▶ [What needs to be done] Find the line with "Viewport: 1048px width, 511px" in the records below. Copy it and every line after it, up to and including the line with "Given: Click the center blue wall panel".

▶ [Data shown]

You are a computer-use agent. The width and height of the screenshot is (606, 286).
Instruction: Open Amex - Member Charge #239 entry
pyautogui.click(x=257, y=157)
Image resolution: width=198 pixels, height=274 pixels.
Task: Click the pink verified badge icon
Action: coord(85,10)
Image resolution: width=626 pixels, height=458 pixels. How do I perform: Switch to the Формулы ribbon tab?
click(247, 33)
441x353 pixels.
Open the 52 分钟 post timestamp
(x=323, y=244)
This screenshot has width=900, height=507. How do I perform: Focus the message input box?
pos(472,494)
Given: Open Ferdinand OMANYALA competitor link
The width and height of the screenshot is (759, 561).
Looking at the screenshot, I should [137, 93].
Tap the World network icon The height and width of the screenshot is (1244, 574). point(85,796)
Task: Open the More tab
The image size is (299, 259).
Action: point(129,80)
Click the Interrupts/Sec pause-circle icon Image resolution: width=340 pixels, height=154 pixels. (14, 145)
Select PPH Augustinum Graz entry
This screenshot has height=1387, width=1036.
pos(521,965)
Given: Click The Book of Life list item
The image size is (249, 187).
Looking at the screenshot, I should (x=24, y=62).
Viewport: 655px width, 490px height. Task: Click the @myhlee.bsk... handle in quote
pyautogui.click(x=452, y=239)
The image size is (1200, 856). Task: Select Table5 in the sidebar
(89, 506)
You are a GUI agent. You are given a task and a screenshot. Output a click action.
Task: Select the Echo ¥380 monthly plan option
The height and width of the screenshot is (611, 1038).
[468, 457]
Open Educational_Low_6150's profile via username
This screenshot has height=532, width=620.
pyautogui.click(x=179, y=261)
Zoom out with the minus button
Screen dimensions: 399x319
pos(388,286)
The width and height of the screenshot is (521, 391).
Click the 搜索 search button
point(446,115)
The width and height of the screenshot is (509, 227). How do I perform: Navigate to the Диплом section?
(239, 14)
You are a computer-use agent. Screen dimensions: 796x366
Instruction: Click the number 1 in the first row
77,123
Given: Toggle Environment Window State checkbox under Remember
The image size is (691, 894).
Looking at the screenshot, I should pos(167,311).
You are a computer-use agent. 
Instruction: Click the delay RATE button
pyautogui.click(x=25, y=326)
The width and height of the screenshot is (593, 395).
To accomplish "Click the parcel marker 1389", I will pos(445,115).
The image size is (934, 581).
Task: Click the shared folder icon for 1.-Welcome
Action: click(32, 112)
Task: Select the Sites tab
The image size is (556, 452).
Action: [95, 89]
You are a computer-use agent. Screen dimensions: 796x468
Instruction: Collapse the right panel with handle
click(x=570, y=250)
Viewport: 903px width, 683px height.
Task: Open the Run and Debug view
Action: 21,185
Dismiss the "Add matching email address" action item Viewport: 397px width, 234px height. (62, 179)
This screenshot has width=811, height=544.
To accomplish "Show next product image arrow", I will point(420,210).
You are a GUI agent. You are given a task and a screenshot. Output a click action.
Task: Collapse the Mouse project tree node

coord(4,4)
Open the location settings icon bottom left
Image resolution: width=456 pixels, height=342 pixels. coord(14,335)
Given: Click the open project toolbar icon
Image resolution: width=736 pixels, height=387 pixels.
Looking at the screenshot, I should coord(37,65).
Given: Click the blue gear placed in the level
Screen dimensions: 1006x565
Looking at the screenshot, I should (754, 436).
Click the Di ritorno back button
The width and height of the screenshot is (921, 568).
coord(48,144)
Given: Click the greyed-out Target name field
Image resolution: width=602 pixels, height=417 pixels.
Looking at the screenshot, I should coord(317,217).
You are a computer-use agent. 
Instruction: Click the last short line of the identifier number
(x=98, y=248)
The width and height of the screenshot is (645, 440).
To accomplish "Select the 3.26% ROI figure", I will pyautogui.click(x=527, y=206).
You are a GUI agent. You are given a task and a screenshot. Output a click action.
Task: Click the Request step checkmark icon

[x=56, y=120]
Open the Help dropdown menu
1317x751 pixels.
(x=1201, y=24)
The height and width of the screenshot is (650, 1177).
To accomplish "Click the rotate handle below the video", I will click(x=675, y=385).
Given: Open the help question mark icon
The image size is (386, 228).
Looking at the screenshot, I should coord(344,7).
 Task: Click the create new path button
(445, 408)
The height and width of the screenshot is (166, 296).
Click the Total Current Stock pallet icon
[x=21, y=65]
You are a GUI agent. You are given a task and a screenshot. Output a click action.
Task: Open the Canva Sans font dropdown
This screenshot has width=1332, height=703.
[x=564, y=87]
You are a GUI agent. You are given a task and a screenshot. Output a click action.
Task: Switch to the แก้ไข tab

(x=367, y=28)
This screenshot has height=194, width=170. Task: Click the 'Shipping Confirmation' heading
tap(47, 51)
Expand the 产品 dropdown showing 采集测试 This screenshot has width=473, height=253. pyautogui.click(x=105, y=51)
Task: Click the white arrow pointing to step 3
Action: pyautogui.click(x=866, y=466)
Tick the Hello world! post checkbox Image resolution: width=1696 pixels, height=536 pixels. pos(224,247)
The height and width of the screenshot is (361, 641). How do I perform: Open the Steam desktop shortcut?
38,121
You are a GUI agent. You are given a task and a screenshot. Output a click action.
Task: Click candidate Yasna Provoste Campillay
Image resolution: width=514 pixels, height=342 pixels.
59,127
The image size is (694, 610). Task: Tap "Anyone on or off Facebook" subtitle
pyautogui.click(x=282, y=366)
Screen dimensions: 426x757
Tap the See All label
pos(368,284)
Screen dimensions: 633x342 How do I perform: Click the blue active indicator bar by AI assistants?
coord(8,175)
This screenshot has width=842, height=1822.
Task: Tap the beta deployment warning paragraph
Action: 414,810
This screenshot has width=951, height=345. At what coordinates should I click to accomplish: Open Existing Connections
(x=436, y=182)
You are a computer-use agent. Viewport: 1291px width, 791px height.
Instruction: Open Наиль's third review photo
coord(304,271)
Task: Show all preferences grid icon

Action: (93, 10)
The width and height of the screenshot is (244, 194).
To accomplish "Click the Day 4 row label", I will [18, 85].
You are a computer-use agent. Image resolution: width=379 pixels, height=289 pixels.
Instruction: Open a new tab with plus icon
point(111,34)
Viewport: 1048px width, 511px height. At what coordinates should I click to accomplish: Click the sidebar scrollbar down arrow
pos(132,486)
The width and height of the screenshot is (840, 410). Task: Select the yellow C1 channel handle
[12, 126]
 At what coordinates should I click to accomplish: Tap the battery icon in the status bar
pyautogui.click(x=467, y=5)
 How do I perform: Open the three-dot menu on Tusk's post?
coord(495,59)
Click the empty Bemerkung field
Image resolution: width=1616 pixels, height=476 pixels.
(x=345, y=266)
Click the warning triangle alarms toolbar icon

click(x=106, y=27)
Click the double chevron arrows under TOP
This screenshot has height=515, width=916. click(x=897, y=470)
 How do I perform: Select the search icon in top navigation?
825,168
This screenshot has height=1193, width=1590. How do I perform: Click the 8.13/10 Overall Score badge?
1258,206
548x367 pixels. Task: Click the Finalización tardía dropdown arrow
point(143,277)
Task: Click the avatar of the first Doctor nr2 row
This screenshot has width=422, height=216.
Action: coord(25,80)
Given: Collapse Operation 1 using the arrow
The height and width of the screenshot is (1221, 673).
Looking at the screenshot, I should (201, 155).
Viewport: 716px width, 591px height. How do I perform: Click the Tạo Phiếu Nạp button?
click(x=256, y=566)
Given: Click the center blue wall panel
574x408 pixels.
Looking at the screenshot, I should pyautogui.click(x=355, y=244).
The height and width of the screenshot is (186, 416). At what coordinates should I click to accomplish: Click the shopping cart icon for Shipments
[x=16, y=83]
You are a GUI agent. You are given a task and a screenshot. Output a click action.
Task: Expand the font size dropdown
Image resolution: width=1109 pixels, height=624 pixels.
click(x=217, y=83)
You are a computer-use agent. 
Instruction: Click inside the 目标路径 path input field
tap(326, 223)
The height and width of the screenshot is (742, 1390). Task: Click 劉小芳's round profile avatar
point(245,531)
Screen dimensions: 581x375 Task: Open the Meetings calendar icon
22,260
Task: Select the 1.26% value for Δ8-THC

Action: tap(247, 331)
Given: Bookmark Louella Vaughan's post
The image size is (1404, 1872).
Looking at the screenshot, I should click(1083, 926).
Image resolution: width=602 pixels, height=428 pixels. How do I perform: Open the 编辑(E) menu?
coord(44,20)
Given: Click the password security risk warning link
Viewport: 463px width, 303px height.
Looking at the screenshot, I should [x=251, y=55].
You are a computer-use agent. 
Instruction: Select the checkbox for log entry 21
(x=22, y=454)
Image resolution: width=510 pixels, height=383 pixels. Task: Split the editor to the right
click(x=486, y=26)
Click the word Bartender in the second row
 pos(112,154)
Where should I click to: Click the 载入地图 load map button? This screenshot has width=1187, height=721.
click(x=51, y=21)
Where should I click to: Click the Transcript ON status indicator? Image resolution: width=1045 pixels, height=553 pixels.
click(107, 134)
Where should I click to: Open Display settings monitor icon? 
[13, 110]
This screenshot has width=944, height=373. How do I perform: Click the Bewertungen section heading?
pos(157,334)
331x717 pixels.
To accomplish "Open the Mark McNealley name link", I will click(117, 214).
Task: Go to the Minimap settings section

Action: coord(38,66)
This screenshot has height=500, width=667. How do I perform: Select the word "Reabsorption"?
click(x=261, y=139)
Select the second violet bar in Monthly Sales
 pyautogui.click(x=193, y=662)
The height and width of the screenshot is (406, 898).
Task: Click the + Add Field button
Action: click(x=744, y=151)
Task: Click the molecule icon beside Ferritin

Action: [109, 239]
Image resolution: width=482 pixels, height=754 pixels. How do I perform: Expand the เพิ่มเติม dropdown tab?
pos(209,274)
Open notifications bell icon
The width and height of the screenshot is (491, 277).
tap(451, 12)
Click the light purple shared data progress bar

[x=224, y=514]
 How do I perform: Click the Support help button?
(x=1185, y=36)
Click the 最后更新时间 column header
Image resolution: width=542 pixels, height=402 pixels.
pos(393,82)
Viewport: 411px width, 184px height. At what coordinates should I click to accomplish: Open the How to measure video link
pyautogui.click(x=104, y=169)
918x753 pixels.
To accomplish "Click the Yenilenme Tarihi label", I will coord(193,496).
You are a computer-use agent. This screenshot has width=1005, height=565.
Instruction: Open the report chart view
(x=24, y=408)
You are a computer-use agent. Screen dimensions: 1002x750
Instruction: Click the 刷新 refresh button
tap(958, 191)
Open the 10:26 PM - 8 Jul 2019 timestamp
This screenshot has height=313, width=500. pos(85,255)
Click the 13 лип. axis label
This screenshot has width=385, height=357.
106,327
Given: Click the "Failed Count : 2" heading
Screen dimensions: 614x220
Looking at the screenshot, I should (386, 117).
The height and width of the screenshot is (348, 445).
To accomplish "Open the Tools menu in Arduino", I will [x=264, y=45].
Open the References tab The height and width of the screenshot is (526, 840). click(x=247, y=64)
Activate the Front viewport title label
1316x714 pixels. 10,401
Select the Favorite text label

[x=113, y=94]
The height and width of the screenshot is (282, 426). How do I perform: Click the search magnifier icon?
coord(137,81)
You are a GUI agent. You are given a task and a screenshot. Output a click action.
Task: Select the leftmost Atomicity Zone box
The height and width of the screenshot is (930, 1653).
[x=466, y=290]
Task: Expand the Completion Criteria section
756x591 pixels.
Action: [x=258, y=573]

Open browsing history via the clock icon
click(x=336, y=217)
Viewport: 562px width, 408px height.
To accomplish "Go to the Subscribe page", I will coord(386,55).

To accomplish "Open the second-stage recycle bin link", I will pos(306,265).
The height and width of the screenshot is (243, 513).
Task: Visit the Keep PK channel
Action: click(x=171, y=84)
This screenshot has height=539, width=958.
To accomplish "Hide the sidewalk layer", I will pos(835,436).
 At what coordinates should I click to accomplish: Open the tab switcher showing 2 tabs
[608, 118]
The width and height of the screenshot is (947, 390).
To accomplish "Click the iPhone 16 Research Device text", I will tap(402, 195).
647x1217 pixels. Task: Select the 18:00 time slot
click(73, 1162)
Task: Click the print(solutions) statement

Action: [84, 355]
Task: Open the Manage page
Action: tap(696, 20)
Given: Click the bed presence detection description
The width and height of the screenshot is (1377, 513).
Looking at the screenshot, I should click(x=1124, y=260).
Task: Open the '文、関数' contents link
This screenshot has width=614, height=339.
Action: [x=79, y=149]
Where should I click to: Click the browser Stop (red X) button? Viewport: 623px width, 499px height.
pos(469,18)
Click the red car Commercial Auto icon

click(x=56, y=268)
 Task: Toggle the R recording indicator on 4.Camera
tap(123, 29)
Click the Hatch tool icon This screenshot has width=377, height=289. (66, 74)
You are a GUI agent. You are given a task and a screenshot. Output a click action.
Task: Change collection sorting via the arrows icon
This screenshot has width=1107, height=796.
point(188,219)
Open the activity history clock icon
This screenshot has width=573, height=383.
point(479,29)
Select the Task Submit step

▶ [Task response]
Viewport: 1048px width, 511px height. At what coordinates should I click to accomplish: Click the sidebar scrollbar down arrow
pos(132,486)
The width and height of the screenshot is (840, 410). Task: Select the yellow C1 channel handle
[12, 126]
 At what coordinates should I click to accomplish: Tap the battery icon in the status bar
pyautogui.click(x=467, y=5)
 How do I perform: Open the three-dot menu on Tusk's post?
coord(495,59)
Click the empty Bemerkung field
Image resolution: width=1616 pixels, height=476 pixels.
(x=345, y=266)
Click the warning triangle alarms toolbar icon

click(x=106, y=27)
Click the double chevron arrows under TOP
This screenshot has height=515, width=916. click(x=897, y=470)
 How do I perform: Select the search icon in top navigation?
825,168
This screenshot has height=1193, width=1590. How do I perform: Click the 8.13/10 Overall Score badge?
1258,206
548x367 pixels. Task: Click the Finalización tardía dropdown arrow
point(143,277)
Task: Click the avatar of the first Doctor nr2 row
This screenshot has width=422, height=216.
Action: coord(25,80)
Given: Collapse Operation 1 using the arrow
The height and width of the screenshot is (1221, 673).
Looking at the screenshot, I should (201, 155).
Viewport: 716px width, 591px height. How do I perform: Click the Tạo Phiếu Nạp button?
click(x=256, y=566)
Given: Click the center blue wall panel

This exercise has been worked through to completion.